Task details:
A complete, word-for-word restatement of the entries is needed.

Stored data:
┌────────

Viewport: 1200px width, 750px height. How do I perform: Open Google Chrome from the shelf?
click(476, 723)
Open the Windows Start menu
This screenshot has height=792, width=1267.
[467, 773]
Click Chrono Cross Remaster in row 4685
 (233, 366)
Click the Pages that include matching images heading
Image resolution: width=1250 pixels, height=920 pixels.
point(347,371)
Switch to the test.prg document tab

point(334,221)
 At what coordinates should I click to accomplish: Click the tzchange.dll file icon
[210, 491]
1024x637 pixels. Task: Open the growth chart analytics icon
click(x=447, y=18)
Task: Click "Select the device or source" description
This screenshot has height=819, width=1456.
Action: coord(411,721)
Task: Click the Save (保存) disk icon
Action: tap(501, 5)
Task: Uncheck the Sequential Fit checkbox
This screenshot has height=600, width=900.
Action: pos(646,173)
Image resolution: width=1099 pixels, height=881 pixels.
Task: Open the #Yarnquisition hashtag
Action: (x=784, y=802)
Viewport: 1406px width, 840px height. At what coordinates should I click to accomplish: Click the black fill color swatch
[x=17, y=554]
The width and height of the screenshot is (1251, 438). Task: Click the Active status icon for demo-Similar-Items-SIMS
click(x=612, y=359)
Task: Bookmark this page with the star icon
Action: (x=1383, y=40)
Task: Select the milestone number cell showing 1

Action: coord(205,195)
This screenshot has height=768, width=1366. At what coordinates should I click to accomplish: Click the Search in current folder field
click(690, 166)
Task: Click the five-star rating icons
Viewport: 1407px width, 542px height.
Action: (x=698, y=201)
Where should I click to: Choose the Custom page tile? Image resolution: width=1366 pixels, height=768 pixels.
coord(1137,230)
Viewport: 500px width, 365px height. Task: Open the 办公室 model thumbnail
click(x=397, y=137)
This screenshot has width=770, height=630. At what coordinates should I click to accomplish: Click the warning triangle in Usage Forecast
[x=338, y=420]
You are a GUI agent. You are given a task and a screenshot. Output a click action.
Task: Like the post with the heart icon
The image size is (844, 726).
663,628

└────────

Written reply:
Viewport: 1200px width, 750px height. How do I perform: Open Google Chrome from the shelf?
click(476, 723)
Open the Windows Start menu
This screenshot has height=792, width=1267.
[467, 773]
Click Chrono Cross Remaster in row 4685
 (233, 366)
Click the Pages that include matching images heading
Image resolution: width=1250 pixels, height=920 pixels.
point(347,371)
Switch to the test.prg document tab

point(334,221)
 At what coordinates should I click to accomplish: Click the tzchange.dll file icon
[210, 491]
1024x637 pixels. Task: Open the growth chart analytics icon
click(x=447, y=18)
Task: Click "Select the device or source" description
This screenshot has height=819, width=1456.
Action: coord(411,721)
Task: Click the Save (保存) disk icon
Action: tap(501, 5)
Task: Uncheck the Sequential Fit checkbox
This screenshot has height=600, width=900.
Action: pos(646,173)
Image resolution: width=1099 pixels, height=881 pixels.
Task: Open the #Yarnquisition hashtag
Action: (x=784, y=802)
Viewport: 1406px width, 840px height. At what coordinates should I click to accomplish: Click the black fill color swatch
[x=17, y=554]
The width and height of the screenshot is (1251, 438). Task: Click the Active status icon for demo-Similar-Items-SIMS
click(x=612, y=359)
Task: Bookmark this page with the star icon
Action: (x=1383, y=40)
Task: Select the milestone number cell showing 1

Action: coord(205,195)
This screenshot has height=768, width=1366. At what coordinates should I click to accomplish: Click the Search in current folder field
click(690, 166)
Task: Click the five-star rating icons
Viewport: 1407px width, 542px height.
Action: (x=698, y=201)
Where should I click to: Choose the Custom page tile? Image resolution: width=1366 pixels, height=768 pixels.
coord(1137,230)
Viewport: 500px width, 365px height. Task: Open the 办公室 model thumbnail
click(x=397, y=137)
This screenshot has width=770, height=630. At what coordinates should I click to accomplish: Click the warning triangle in Usage Forecast
[x=338, y=420]
You are a GUI agent. You are given a task and a screenshot. Output a click action.
Task: Like the post with the heart icon
The image size is (844, 726).
663,628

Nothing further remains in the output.